On December 10,2008, Baumgardner was examined and treated for his continuing right hip and back pain. (Doc. 66-2, Att. 2, Medical Record at 52-55, Health Services Clinical Encounter). He was informed that the x-ray results were negative, however, further evaluation with an MRI was ordered. Id. Plaintiff was also prescribed 25 mg of Topiramate, two times a day for 180 days. Id.

On December 15, 2008, Plaintiff was seen by a paramedic for complaints of nausea, fatigue, and blurred vision, and the Topiramate was discontinued. (Doc. 66-2, Att. 2, Medical Record at 56-57, Health Services Clinical Encounter).

On December 29, 2008, he was examined and treated for his continuing hip pain. (Doc. 66-2, Att. 2, Medical Record at 58-59, Health Services Clinical Encounter).

On February 25, 2009, Plaintiff received an MRI, which yielded "some slight bilateral hip joint degenerative change is present, greater on the left than right" and "fractures or bony destructive lesions are not seen." (Doc. 66-2, Att. 2, Medical Record at 61, MRI result).

On March 19, 2009, Baumgardner was examined and treated for back and hip pain, and the results of the MRI were discussed with him, the current treatment regimen was continued, as it seemed to be helpful in management of Plaintiff's current pain, and a lumbar x-ray and labwork was ordered. (Doc. 66-2, Att. 2, Medical Record at 62-63, Health Services Clinical Encounter).

On March 23, 2009, Plaintiff had an x-ray of his lumbar spine, which yielded negative findings. (Doc. 66-2, Att. 2, Medical Record at 66, Radiology Report).

On March 30, 2009, Baumgardner reported worsening back pain, and an appointment was scheduled with his primary care provider. (Doc. 66-2, Att. 2, Medical Record at 65, Health Services Clinical Encounter). He was also informed that the x-ray results were negative. Id.

On April 20, 2009, he was examined and treated for back pain. (Doc. 66-2, Att. 2, Medical Record at 67, Health Services Clinical Encounter). The following was noted:

Inmate presents with right lower lumbar tightness, stiffness, pain, popping and grinding that has been ongoing for the past 6 months. Within the last month these symptoms have been getting progressively worse. Indicated that he really only gets pain when his back pops back into place at night. States that it feels like there is something moving in his back and that it is getting worse. Denies loss of bowel or bladder function. His physical exam is essentially unremarkable. Had a lumbar x-ray completed recently with negative results. Was seen with Dr. Miller today who would like to get an MRI to further evaluate. Inmate is currently on valproic acid and ibuprofen for pain control (related to right hip discomfort as well) and this is helping. MRI questionnaire filled out and attached.
Id.

Another MRI was completed on June 1, 2009. (Doc. 66-2, Att. 2, Medical Record at 71, MRI Results). The MRI showed "no evidence to suggest significant disc bulge, herniation, or AP spinal canal stenosis...exit foramen appear patent." Id.

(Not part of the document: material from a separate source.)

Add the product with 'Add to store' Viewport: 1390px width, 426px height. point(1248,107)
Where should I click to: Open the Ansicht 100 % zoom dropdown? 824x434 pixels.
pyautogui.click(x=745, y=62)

On June 22, 2009, the MRI results were discussed with Baumgardner. (Doc. 66-2, Att. 2, Medical Record at 72, Health Services Clinical Encounter). He indicated that "his lower back pain hasn't gotten any worse, it's pretty much stayed the same...the valproic acid and ibuprofen seem to be keeping the pain tolerable...states he is still having grinding and popping in lower back...only feels the pain when it pops back into place, most times just feels a tightness." Id.

On September 14, 2009, Baumgardner requested and received a refill of pain medication and an appointment with PA Powanda. (Doc. 66-2, Att. 2, Medical Record at 74-75, Health Services Clinical Encounter). He also requested "to be evaluated for a pair of orthopedic shoes or inserts to help the limp and pain in his knee/hip/lower back." Id.

Petitioner was seen by PA Powanda on September 21, 2009. (Doc. 66-2, Att. 2, Medical Record at 76-77, Health Services Clinical Encounter). He stated that he "recently bought new boots from the commissary that are helping with his right hip and lower back pain." Id. He states that he "has approximately a 2 and half inch lift with these new boots (which includes a half inch shoe insert)", and "the pain has gone down quite a bit but will come back to the full force that it was before when he switches back to his tennis shoes." Id. He further states that the "valproic acid and Motrin for pain is helping" and that he "seems to have a 2 inch discrepancy from his right foot compared with his left foot when he is stretching barefoot most likely due to his right Achilles tendon repair" and asks "if there is any way he can get a special pair of tennis shoes or inserts." Id.

On November 30, 3009, Plaintiff was seen for complaints of continuing back pain and a possible leg length discrepancy. (Doc. 66-2, Att. 2, Medical Record at 78-79, Health Services Clinical Encounter). He inquired again about a lift or special orthopedic shoes. Id. He was informed that a request had never been submitted but that an appointment would be scheduled to discuss the issue. Id.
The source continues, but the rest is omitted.